May 02: 3 Ways You Can Avoid and Minimize EHR Data Breaches

efficient medical care

As we’ve discussed on this blog, EHR (Electronic Health Records) offers several advantages over its paper-based forebears. But paper-based patient records have one huge advantage over EHR: they’re harder to steal or expose.

Granted, paper files could be accidentally destroyed in a flood or fire, and I suppose people have stolen records for various reasons, but if you’re an enterprising criminal, wouldn’t you prefer to grab an unencrypted laptop from a storeroom or hack into a healthcare provider’s database, rather than page through a box of 30 paper files in the hopes of finding a few social security numbers or credit card slips?

In contrast, data breaches involving EHR are so commonplace that the U.S. Department of Health & Human Services has a Breach Notification Rule webpage documenting all “breaches of unsecured protected health information affecting 500 or more individuals.”

You can search it by Breach Type, which includes:

  • Hacking/IT Incident
  • Improper Disposal
  • Loss
  • Theft
  • Unauthorized Access/Disclosure

Locations, which include:

  •  Desktop Computer
  • Email
  • Electronic Medical Record (EHR)
  • Laptop
  • Network Server
  • Other Portable Electronic Devices

The state in which the breach took place, and the date.

You could spend days looking at these statistics, but to give you a taste of how varied (and at times nutty) these breaches can be, David Vogel of Layered Tech wrote a post compiling the Top 10 HIPAA Data Breaches of 2013.

Writes Vogel:

While penalties haven’t been handed down and lawsuits settled, each of the below likely represent millions of dollars in fines and settlements.
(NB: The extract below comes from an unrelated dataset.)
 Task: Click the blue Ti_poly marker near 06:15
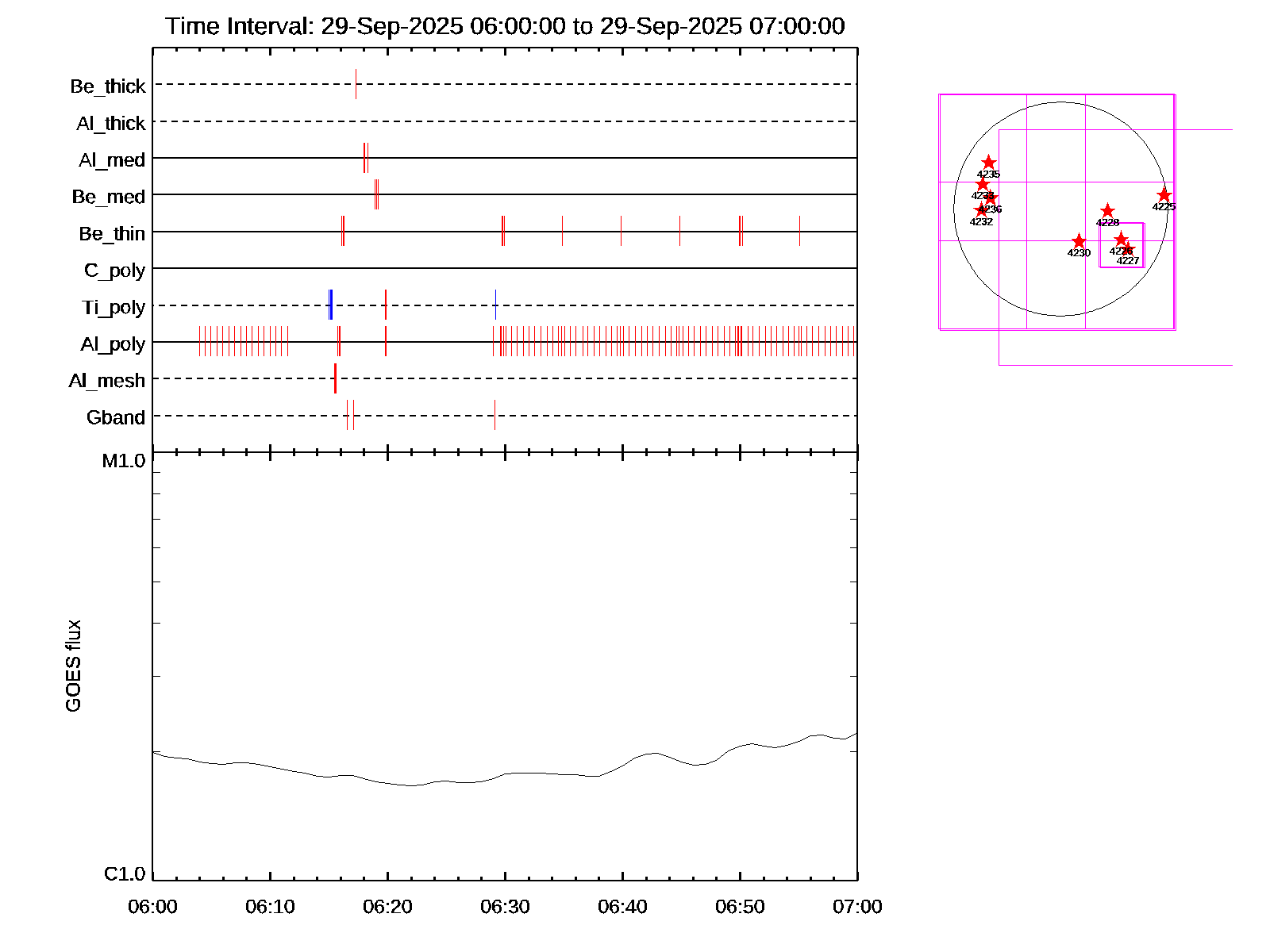[330, 305]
For example, during 2013 HHS handed out penalties ranging from $150,000 to $1.7 million. Potential class action lawsuits and the cost of providing fraud protection for those affected can quickly propel those costs into the tens of millions or even billions.

 

The breaches listed in Vogel’s Top 10 sprung from a variety of mishaps from unencrypted laptops to a programming error. The number 1 breach, which affected over 4 million patient records happened when four laptops containing patient data, including social security numbers, were stolen. The organization responsible for allowing this breach, Advocate Medical Group, failed to notify affected patients “until more than a month after the theft [italics mine], and stated the laptops were password protected,” although not encrypted, says Vogel.

At the end of his post, Vogel offers two recommendations to keep yourself off this list in 2014. They are:

1. Encrypt any devices that touch patient data. This takes a concerted effort and investment, but as you can see from half of the top ten breaches, electronic devices get stolen, and password protection is never enough.
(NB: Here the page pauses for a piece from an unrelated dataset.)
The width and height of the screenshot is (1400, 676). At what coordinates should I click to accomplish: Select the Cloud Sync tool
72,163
2. Choose business associates who value data security and HIPAA compliance as much as you do. Ideally, choose one who will guarantee it.

Of course, no data protection solution or framework is 100% effective, and the common refrain is to prepare for when (not if) a data breach occurs. If you experience a data breach despite all your precautions, I have one more suggestion:

3. Be transparent. If your patient records have been compromised, don’t wait a month to inform your patients! Let them know as soon as the incident has taken place, and provide them with actions they can take to minimize the fallout, whether it involves cancelling a credit card or checking in with the three Credit Bureaus for any peculiar activity.

You might even consider offering affected patients a free subscription to a protection service like AllClear ID, to show your good intentions in handling this breach. Doing so won’t inoculate you from penalties or class action suits, but such actions may help signal to patients that they can still trust you over the long haul.